May 7, 2008

The Tracey Fragments.

The Tracey Fragments "The first time I saw The Tracey Fragments, I felt as if I was seeing a revolution in film form, a new visual concept that made us process images in a fundamentally different way," writes Dan Sallitt in the Auteurs' Notebook. "And the second time I saw it, I realized that you could play the soundtrack in your living room and enjoy the film without ever looking at it. I wonder whether these seemingly contradictory impressions are related.... The Tracey Fragments is not the first film to use paneled images, but it's the first feature-length narrative that I know of that relies on paneling as its basic method of visual communication, that dispenses with the safety net of the full-frame image." And he offers "a partial, not terribly rigorous taxonomy of the effects I noted in Tracey."

Updated through 5/9.

"Unlike the frustrating gimmickry of Mike Figgis's Timecode and Hotel, [Bruce] McDonald's bedazzling multi-frame experiment poeticizes and enhances an otherwise slender story (forgivable at only 77 minutes long), as planes of different sizes and shapes materialize - fading, sliding, distorting, and overlapping to convey the rage and anxiety of damaged adolescence," writes Aaron Hillis in the Voice.

"Lukas Moodysson's currently undistributed Container, too, is a schizophrenic movie about a schizophrenic protagonist," notes Mark Asch in the L Magazine, "a scratchy black-and-white effort featuring multiple narratives seeping in and out of each other and a disjunctive voiceover - though unlike Container, which wormed its way inside personal trauma towards a warped sense of transcendence, there's a sense, with Tracey, that director Bruce McDonald is using sensory overload and a some-assembly-required narrative to cover up for the fact that there's not much of a there here."

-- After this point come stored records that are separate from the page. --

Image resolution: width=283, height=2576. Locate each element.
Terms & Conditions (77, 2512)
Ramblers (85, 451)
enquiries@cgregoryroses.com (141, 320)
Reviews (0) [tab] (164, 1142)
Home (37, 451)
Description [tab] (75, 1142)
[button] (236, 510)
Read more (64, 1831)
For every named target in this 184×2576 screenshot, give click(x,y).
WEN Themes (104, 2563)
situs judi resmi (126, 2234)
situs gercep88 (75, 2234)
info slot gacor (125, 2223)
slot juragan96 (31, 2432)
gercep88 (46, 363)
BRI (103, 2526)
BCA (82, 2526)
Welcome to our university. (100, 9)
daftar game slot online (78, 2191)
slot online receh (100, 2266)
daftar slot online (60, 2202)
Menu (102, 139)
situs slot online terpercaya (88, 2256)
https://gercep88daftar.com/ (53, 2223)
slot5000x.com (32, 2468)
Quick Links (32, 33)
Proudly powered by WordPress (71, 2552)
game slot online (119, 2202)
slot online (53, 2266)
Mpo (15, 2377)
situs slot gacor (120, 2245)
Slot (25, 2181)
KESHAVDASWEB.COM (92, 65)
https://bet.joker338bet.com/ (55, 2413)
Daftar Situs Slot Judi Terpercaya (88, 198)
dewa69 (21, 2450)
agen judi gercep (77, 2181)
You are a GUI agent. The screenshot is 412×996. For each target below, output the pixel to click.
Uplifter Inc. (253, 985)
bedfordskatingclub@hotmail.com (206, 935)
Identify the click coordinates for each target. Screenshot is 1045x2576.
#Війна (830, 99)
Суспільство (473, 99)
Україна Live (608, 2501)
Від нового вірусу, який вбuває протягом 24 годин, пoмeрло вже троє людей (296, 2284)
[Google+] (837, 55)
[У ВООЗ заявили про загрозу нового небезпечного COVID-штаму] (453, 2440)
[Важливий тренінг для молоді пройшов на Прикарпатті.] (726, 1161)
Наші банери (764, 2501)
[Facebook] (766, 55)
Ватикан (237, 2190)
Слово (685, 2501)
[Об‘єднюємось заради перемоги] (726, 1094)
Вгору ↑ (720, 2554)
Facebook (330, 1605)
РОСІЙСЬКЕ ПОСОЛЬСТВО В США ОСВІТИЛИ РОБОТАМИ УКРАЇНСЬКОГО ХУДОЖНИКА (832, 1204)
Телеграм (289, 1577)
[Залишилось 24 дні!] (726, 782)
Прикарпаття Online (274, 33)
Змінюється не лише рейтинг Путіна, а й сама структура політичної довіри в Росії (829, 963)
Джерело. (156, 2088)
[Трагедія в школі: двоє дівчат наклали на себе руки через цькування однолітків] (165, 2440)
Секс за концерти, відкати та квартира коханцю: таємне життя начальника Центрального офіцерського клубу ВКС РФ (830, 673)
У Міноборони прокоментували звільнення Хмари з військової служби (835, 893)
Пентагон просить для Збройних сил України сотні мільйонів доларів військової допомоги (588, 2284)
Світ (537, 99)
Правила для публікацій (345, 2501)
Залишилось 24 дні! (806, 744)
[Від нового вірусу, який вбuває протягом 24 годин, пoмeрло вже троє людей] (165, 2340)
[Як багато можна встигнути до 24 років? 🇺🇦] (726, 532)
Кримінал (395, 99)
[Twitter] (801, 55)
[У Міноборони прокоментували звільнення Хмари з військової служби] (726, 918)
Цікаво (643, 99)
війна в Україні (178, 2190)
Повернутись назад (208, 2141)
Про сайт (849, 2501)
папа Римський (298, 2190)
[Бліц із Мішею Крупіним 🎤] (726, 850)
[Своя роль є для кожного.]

"Unfortunately, the net result of all this punkish avant-garde audacity... is to demonstrate yet again that with experimental shattering of conventions, more is less," writes Andrew Sarris in the New York Observer. "Still, Ellen Page remains one of the few stellar newcomers who deserves to be seen in anything she chooses to do."

At the SpoutBlog, Karina Longworth notes that "newfound fame has made Tracey a more viable commodity than it would have been otherwise, but it also attracts a brighter spotlight than a little Canadian art film can be expected to withstand gracefully. I just imagine Guy Maddin must wake up every morning and thank God that no one in My Winnipeg has become the subject of lesbian rumors on gossip blogs. (Actually, never mind - Guy Maddin would probably love that)."

Update, 5/8: "Playing a character whose hang-ups have textbook root causes (dysfunctional parents, school bullies), and whose quest to locate brother Sonny (Zie Souwand) is rambling and insipid, Page nonetheless does her best to deliver a focused portrait of adolescent turmoil," writes Nick Schager in Slant. "It's a futile effort, though, as writer Maureen Medved regularly undercuts her protagonist's intense disorientation by saddling her with Juno-esque quips ('Happy people, they friggin' depress me, you know?') that even Page - by virtue of her ho-hum delivery - seems to find lame."

Updates, 5/9: "In the hands of a more literal-minded filmmaker The Tracey Fragments might well have been dreary and unbearable, a chronicle of florid self-pity justified by arbitrary cruelty," writes AO Scott in the New York Times. "Instead it is fierce, enigmatic and affecting."

"Ms Page, who is not only on-screen in every scene but in multiple images within each scene, gamely rolls up her thespian sleeves and digs into her down-and-dirty role, but there's more going on visually than dramatically in The Tracey Fragments, and ultimately the film resembles an experiment in cinematically enhanced performance art more than a story of any sustained insight or conviction," writes Bruce Bennett in the New York Sun.

Posted by dwhudson at May 7, 2008 1:34 PM

Comments

I haven't seen The Tracey Fragments and am intrigued by what I've read. However, I can think of at least one other recent example of a dramatic feature whose entire aesthetic is dependent on what Dan Sallitt calls "paneling" -- Chuck Workman's A House on a Hill, all of which is told through a sort of free-floating split-screen collage technique, with individual panels changing size and dimension from moment to moment. Workman also employs the geography-rooting technique Sallitt describes, with a "establishing shot" remaining static in one part of the frame to orient the viewer while the rest of the frame supplies inset close-ups of actors and objects.

This technique was also used in certain '60s and '70s documentaries, of course, notably Woodstock and This is Elvis, but not having seen The Tracey Fragments, I have no idea whether any useful comparisons can be drawn.

Posted by: Matt Zoller Seitz at May 7, 2008 2:24 PM

Matt:

I've seen the film, and found your comparisons very useful. Have to get my hands on Workman's film - sounds good.

Posted by: Karsten at May 8, 2008 8:14 AM

check out the japanese film "love and pop". this also used split screen methods. found it more interesting and less self-conscious than mike figgis overrated material.